Work to do:
Retype the passage on Matter.'s filtration technology from "Matter. didn’t just" to "global textile factories.", word for word.

Quoted passage:
Matter. didn’t just want to build a gadget; they wanted to re-engineer how water flows through our industrial world. At the heart of their strategy is Regen.®, a patented, self-cleaning filtration technology. Unlike many existing filters that rely on disposable cartridges—which eventually create their own waste — Matter.’s design is built on the principles of a circular economy. This technology is uniquely scalable: it has been engineered to serve everything from a single household washing machine to the massive effluent systems of global textile factories.

The residential stepping stone

For Matter., the residential market has served as a critical proof-of-concept. By integrating their technology into the homes of millions, the company was able to build the public awareness and technical reliability needed to tackle much larger challenges. The credibility of Matter.’s mission was solidified in late 2025 when the company was named a finalist for The Earthshot Prize, based on the verified efficiency of their domestic solutions.

Through a high-profile partnership with BSH Hausgeräte (the parent company of Bosch and Siemens), Matter.’s technology has been integrated into a range of intelligent appliances. These units have demonstrated the ability to capture up to 97% of microfibers per wash cycle across 11 European markets. However, while the residential market has been a powerful stepping stone, the company’s leadership has always viewed it as the gateway to a much higher-impact arena: the industrial supply chain.

The industrial leap: attacking the source

In 2026, Matter. is entering its most transformative phase by releasing large-scale textile filtration systems into factories worldwide. The reasoning is simple: while a household filter stops a few grams of plastic per week, an industrial system in a textile mill can stop hundreds of kilograms at the source. By targeting the point where microplastic shedding is most concentrated, Matter. can deliver an exponential leap in environmental impact.

Entries for item positions:
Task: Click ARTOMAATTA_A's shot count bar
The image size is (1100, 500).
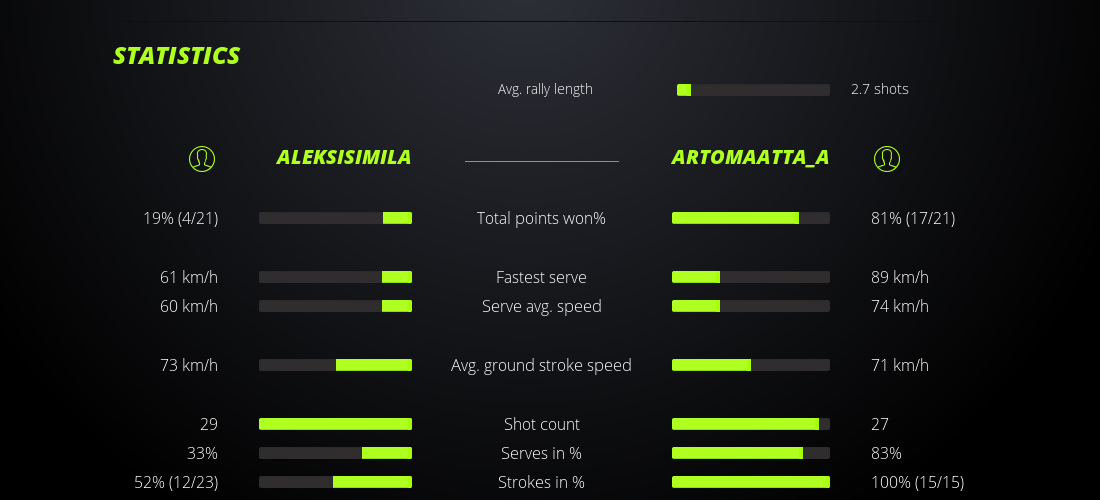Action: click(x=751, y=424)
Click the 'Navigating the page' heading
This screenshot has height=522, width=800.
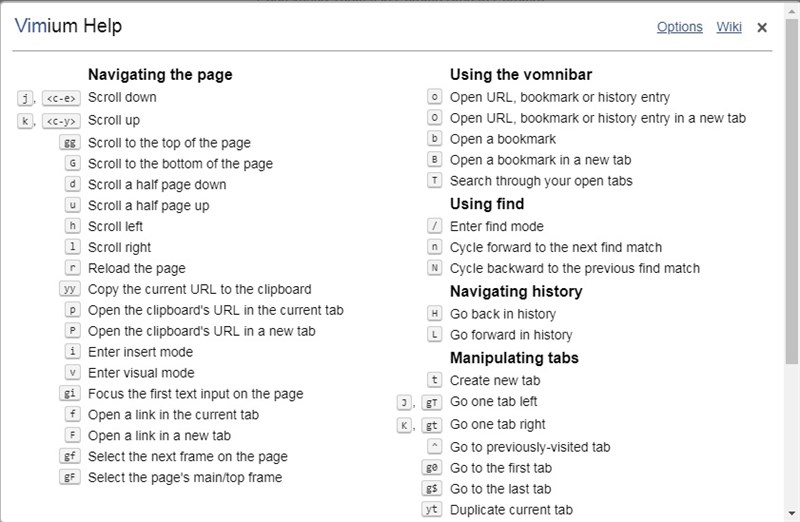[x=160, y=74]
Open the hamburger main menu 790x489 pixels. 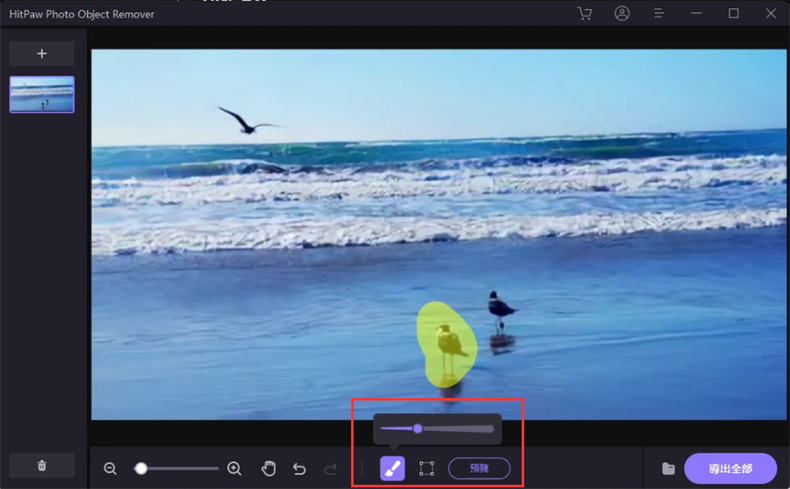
--
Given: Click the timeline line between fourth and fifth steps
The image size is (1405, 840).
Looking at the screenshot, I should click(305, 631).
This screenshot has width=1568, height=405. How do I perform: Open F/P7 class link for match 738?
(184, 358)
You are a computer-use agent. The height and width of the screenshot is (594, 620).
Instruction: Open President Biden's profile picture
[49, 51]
==
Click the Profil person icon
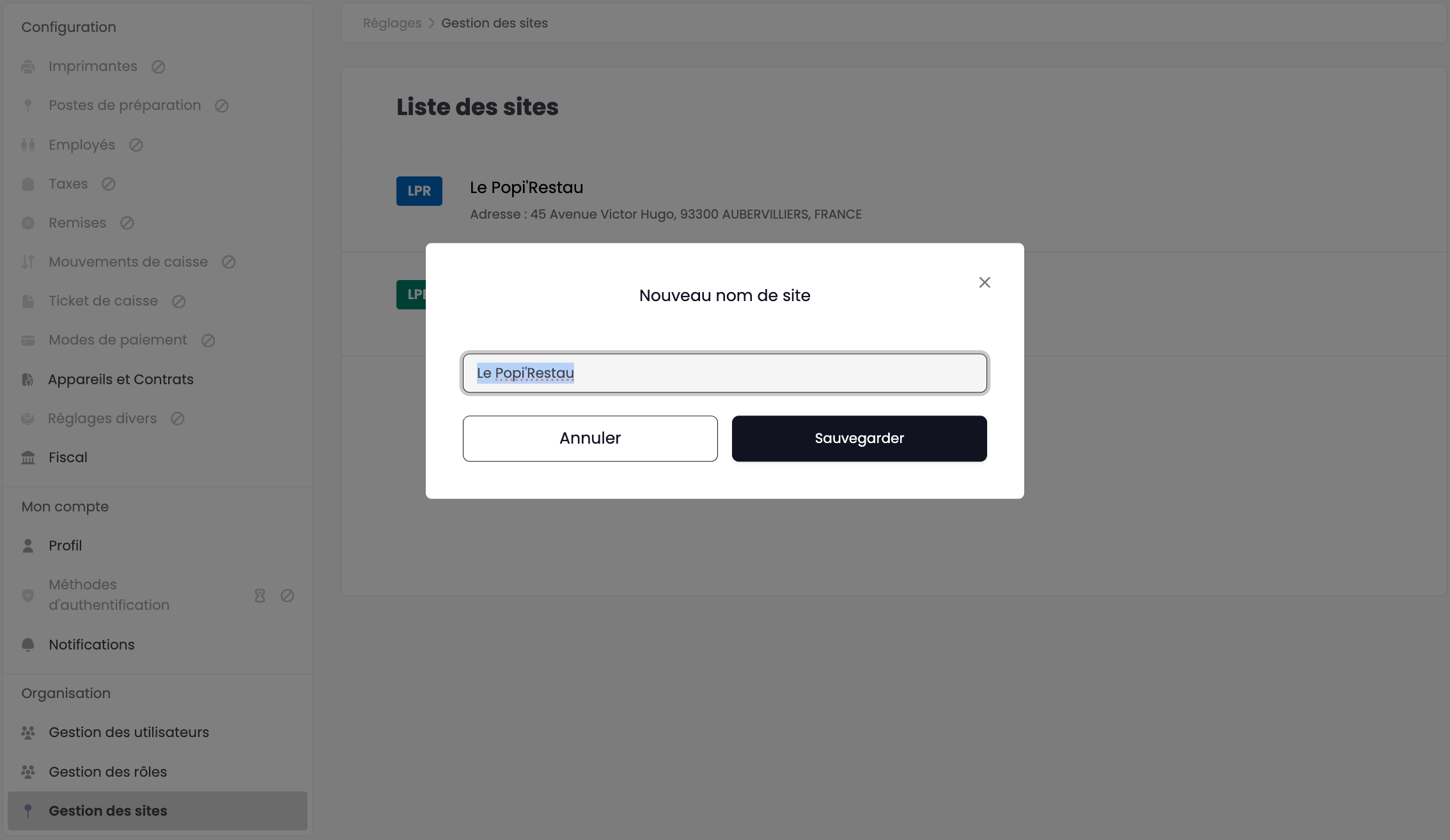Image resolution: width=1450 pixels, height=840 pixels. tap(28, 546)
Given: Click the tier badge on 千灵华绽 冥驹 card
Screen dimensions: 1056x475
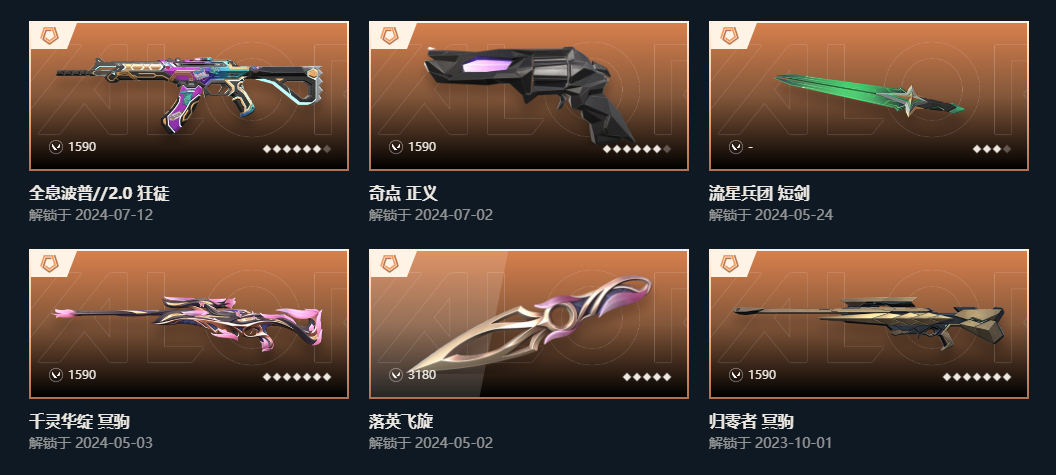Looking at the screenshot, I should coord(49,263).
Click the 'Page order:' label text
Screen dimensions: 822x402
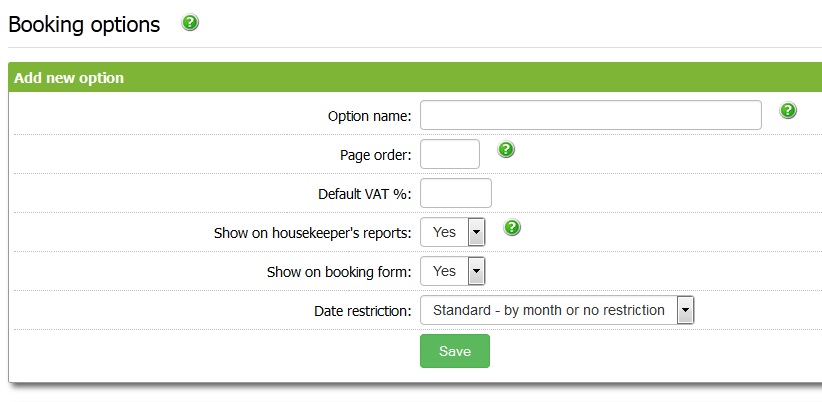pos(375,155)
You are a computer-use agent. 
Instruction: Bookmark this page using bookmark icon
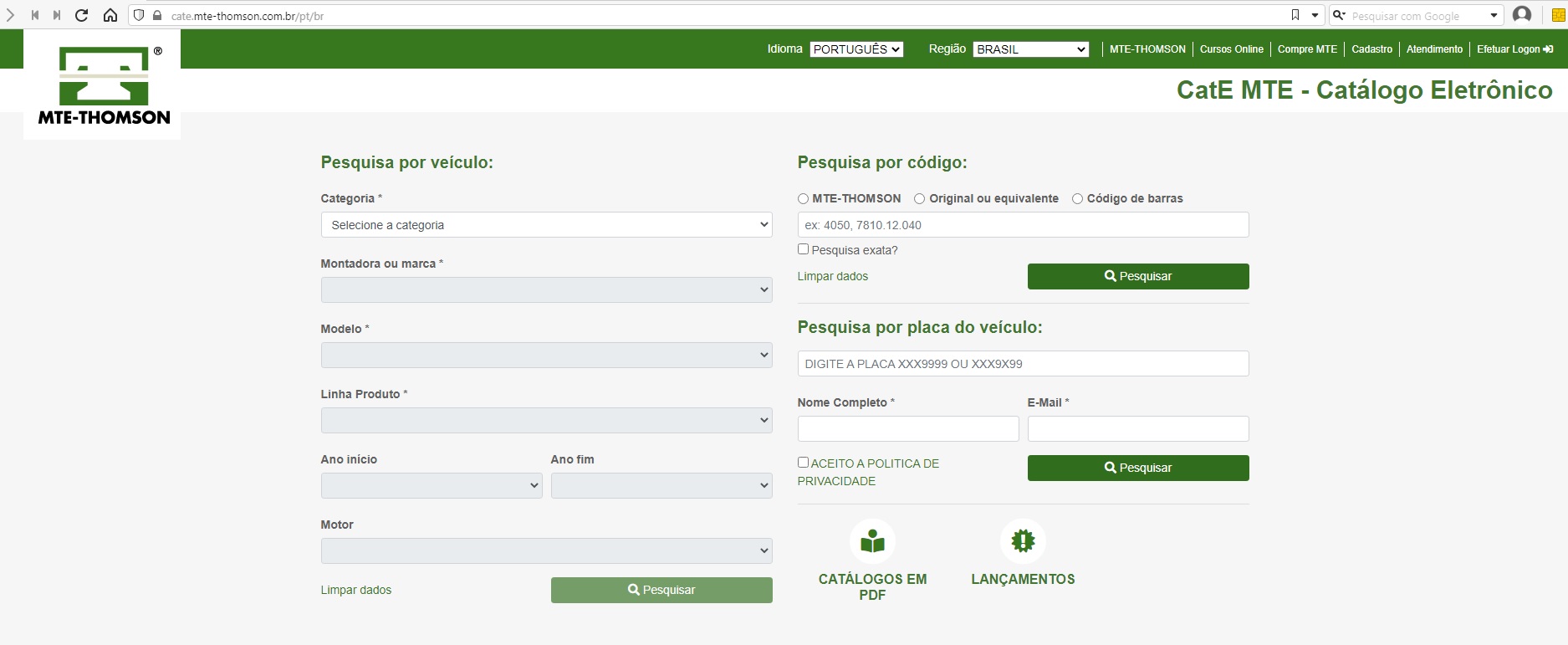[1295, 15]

Output:
Matter. didn’t just want to build a gadget; they wanted to re-engineer how water flows through our industrial world. At the heart of their strategy is Regen.®, a patented, self-cleaning filtration technology. Unlike many existing filters that rely on disposable cartridges—which eventually create their own waste — Matter.’s design is built on the principles of a circular economy. This technology is uniquely scalable: it has been engineered to serve everything from a single household washing machine to the massive effluent systems of global textile factories.